ANSWER: You’re correct that the number of children with peanut allergies has increased significantly the last several decades. Although researchers have several theories, at this time there’s no definitive explanation for the increase. A variety of studies are currently underway to better understand peanut allergies and to help find more effective ways of treating them.
Over the last several decades, the prevalence of peanut allergies in children in the United States has more than tripled. The reasons behind this dramatic increase are unclear. Lifestyle, diet choices and genetics all seem to play a role.
For example, one theory, called the hygiene hypothesis, highlights how the way people who live in developed countries may have an impact on childhood allergies, including peanut allergies. Babies born in developing countries have lower incidence of allergies than those in developed countries. But if a family moves to a more developed country, their children’s incidence of childhood allergies increases. So simply being in the environment of a developed country seems to change things.
The hygiene hypothesis suggests that children who have more exposure to germs and certain infections at a very early age develop immune systems that are better suited to differentiating harmless substances from harmful substances.
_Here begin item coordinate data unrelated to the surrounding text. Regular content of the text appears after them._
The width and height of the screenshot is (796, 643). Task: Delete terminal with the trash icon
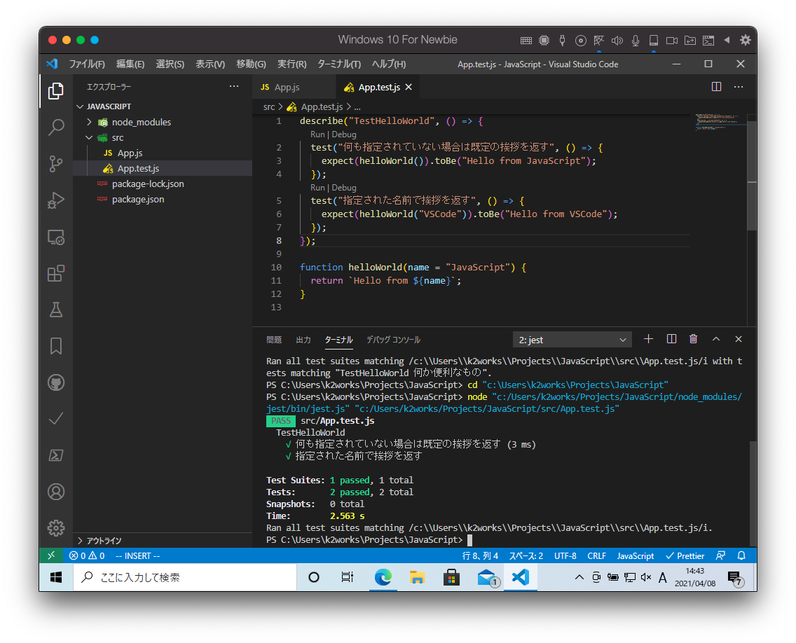click(693, 339)
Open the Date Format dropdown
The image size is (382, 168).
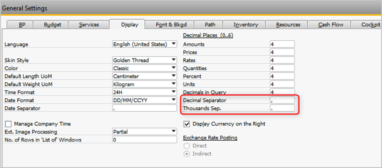coord(173,100)
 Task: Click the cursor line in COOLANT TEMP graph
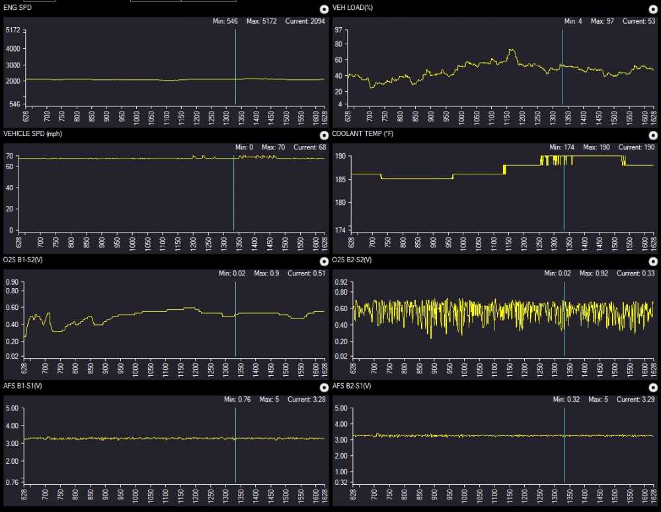(x=564, y=192)
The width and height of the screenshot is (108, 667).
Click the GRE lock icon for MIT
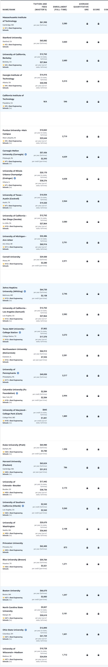(x=87, y=24)
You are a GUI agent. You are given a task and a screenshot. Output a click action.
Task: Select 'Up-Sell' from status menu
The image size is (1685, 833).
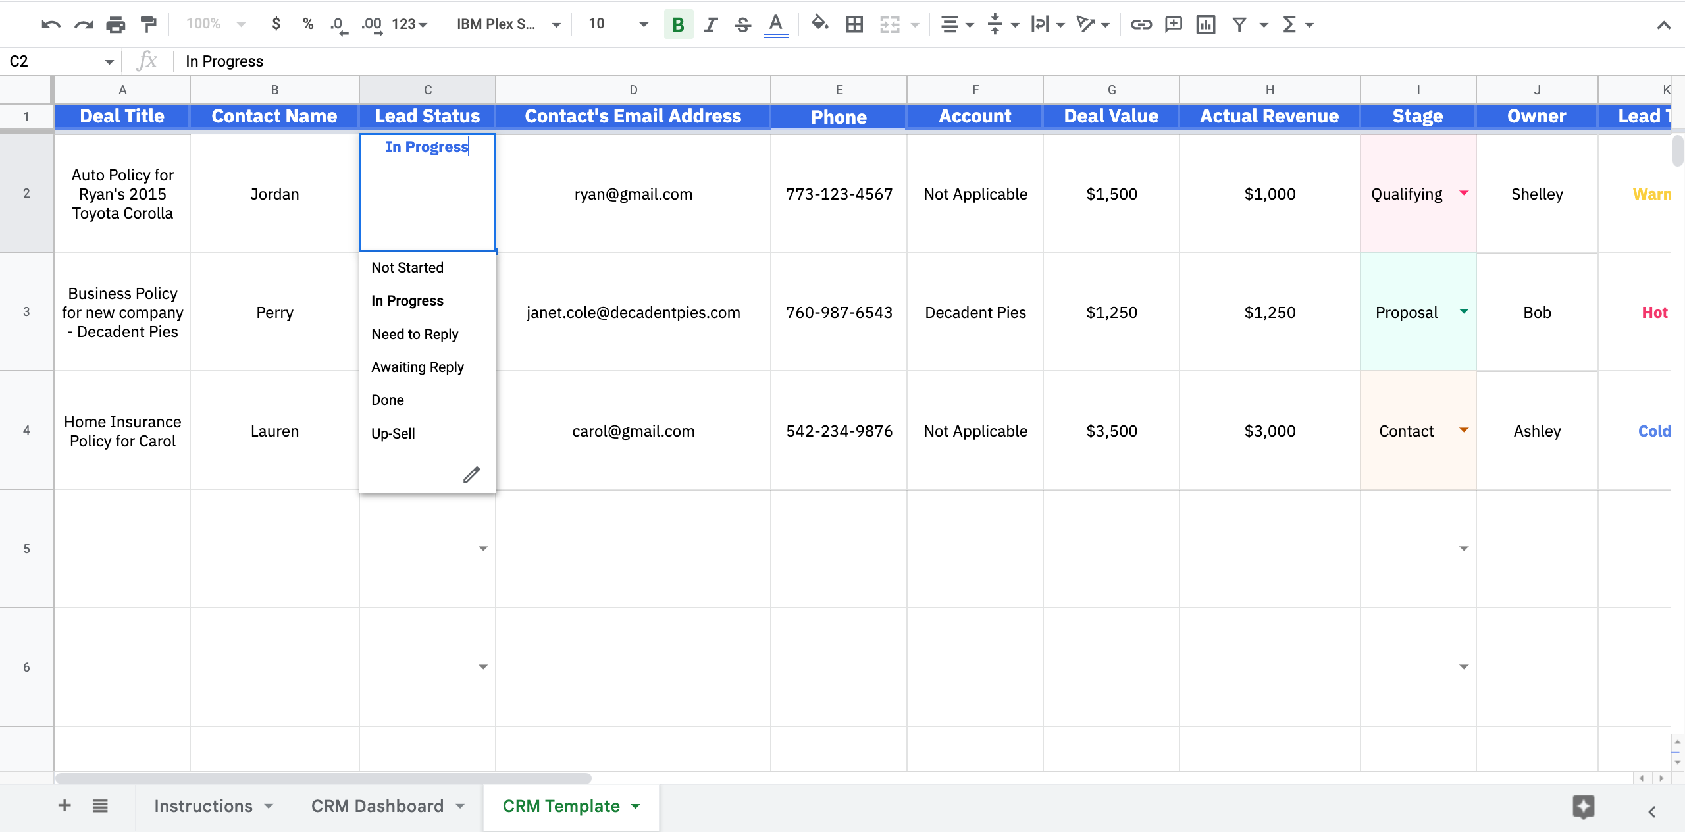[x=394, y=432]
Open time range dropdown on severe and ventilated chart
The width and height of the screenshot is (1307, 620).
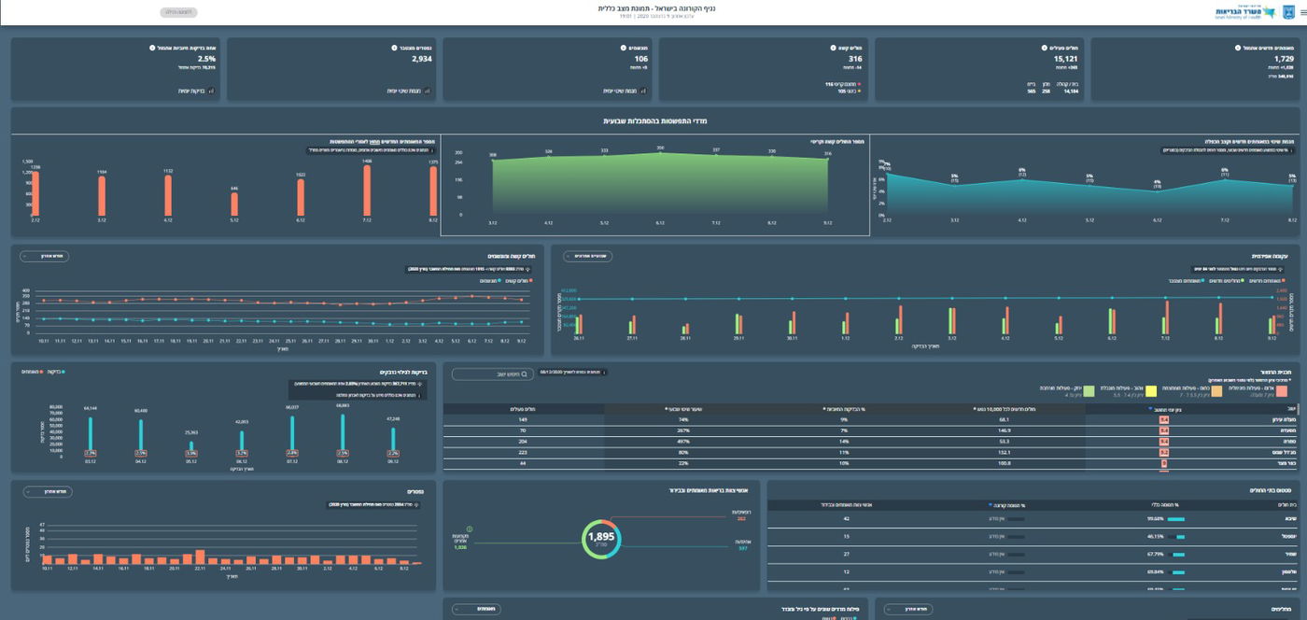click(x=43, y=256)
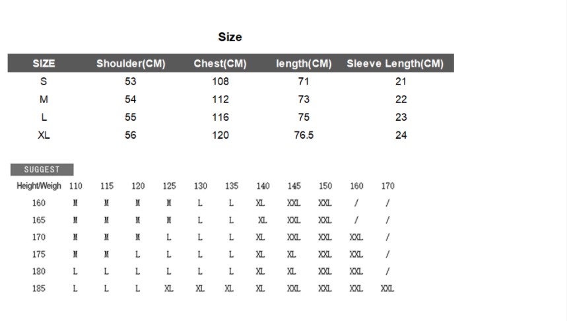Select the XL size row label

(x=44, y=135)
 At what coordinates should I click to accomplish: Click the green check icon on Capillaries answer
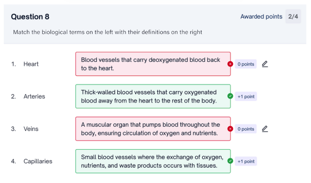(x=230, y=161)
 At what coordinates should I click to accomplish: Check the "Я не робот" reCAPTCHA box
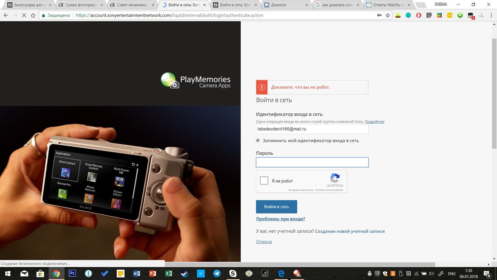(264, 181)
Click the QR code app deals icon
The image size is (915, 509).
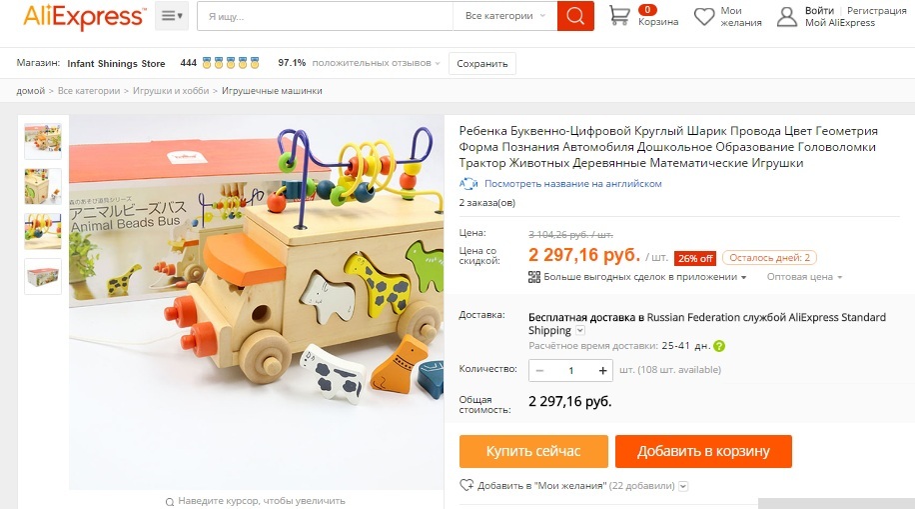[x=534, y=277]

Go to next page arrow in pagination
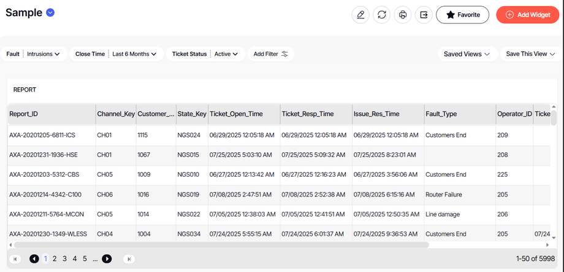point(107,259)
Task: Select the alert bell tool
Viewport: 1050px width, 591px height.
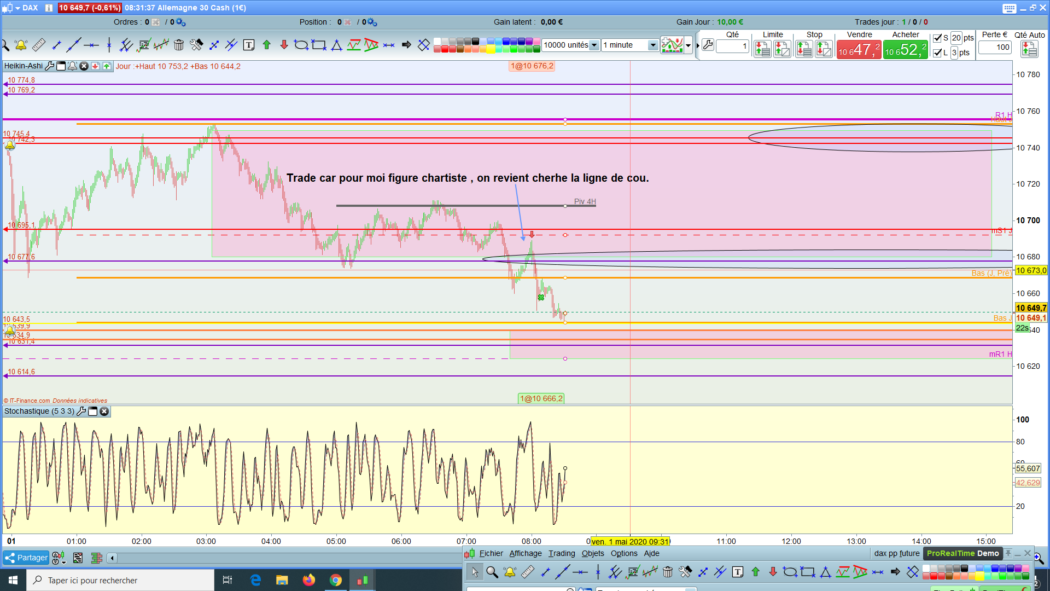Action: pos(21,45)
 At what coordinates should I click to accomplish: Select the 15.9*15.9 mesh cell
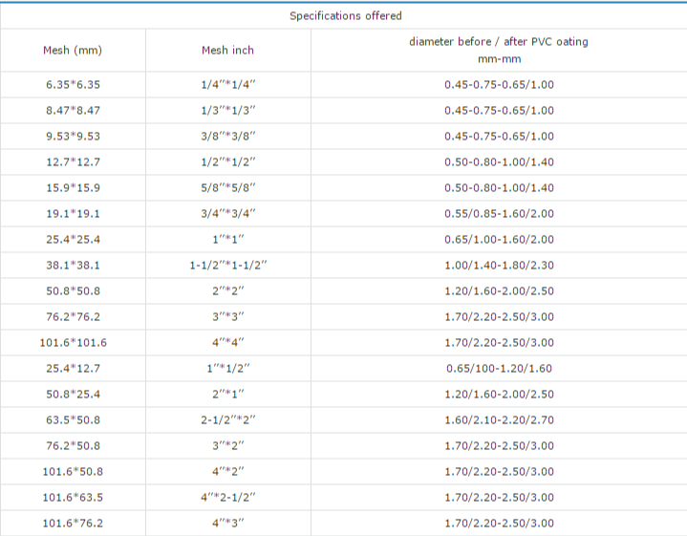tap(73, 187)
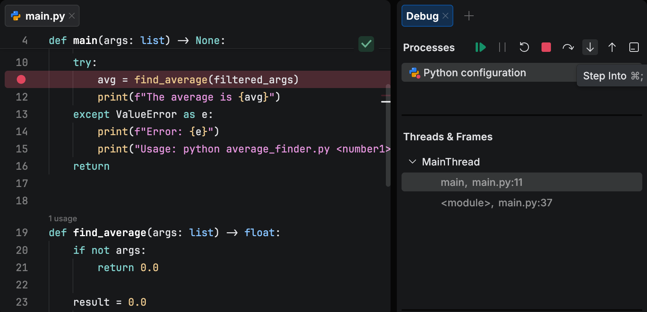Select the Debug tab
The width and height of the screenshot is (647, 312).
pos(422,16)
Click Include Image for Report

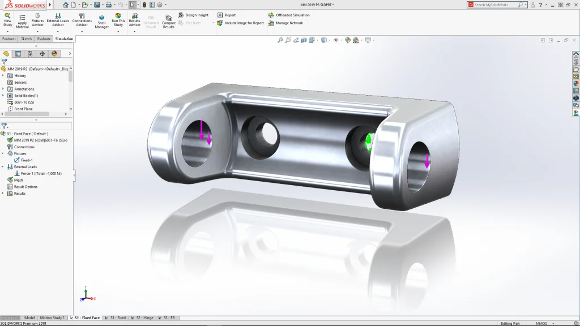244,23
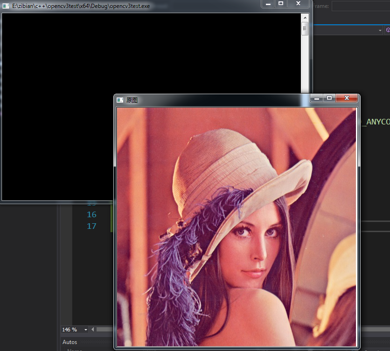
Task: Expand the scope combo box beside cube icon
Action: pyautogui.click(x=380, y=30)
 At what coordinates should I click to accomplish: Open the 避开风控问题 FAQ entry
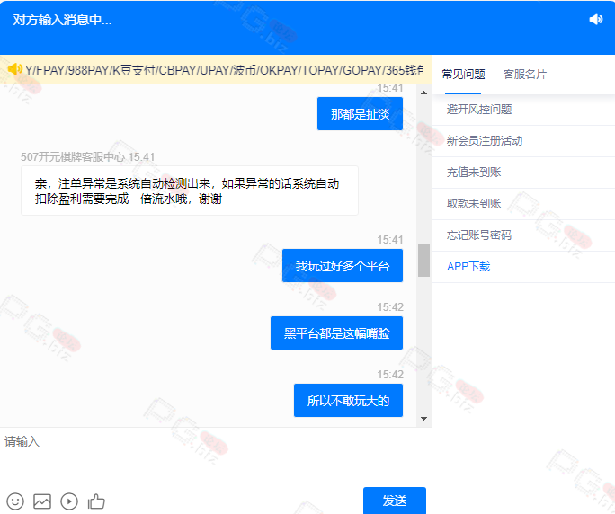[x=479, y=110]
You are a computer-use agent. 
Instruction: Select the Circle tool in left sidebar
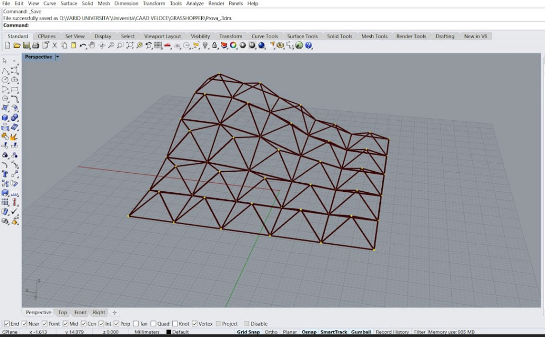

In this theory, exposure to certain germs teaches the immune system not to overreact. It would also explain why children who grow up on farms or those who have certain types of pets are less likely to develop allergies than other children. But much more research is needed to understand exactly how childhood germ exposure might help prevent allergies.
In about 20 percent of people who develop a peanut allergy when they are young, the allergy eventually goes away over time. The remaining 80 percent have some sensitivity to peanuts throughout their lives, although the severity of symptoms varies widely from one person to another.
Of note, peanuts are actually legumes and not related to other nuts, known as tree nuts. Unfortunately, many children with peanut allergy go on to develop tree nut allergy. In addition, tree nuts can be cross-contaminated or confused with peanuts, so for these reasons, we often ask children with peanut allergy to avoid tree nuts as well.
A variety of research studies are looking at possible ways to treat peanut allergies. A number of them involve giving a small amount of peanut protein to children with peanut allergies, and then increasing the amount over time. In some of these studies, children eat the peanut proteins, while in others a patch on the skin is used to deliver them. The goal is to make children less sensitive to peanuts so if they have a small exposure, it won’t result in anaphylaxis — a potentially life-threatening allergic reaction that causes blood pressure to drop and airways to narrow and restrict breathing.
There has been some success with these studies. They do come with risks, however. In addition to the possibility of anaphylaxis, some participants in these studies have developed a condition called eosinophilic esophagitis. It is the result of certain white blood cells called eosinophils building up in the lining of the esophagus, damaging the esophageal tissue and making it hard to swallow. Because of these risks, children in these studies need to be carefully monitored.
At this time, the most effective way to manage a peanut allergy is to strictly avoid peanuts and to always carry an injectable dose of the medication epinephrine to use for emergency treatment in the event of accidental peanut exposure.
If you have a child who is allergic to peanuts, or you suspect a peanut allergy in your infant or toddler, consult with a pediatric allergist. These specialists can provide a thorough evaluation and offer comprehensive education on how to best deal with a peanut allergy. — Martha Hartz, M.D., Pediatric Allergy and Immunology , Mayo Clinic, Rochester, Minn.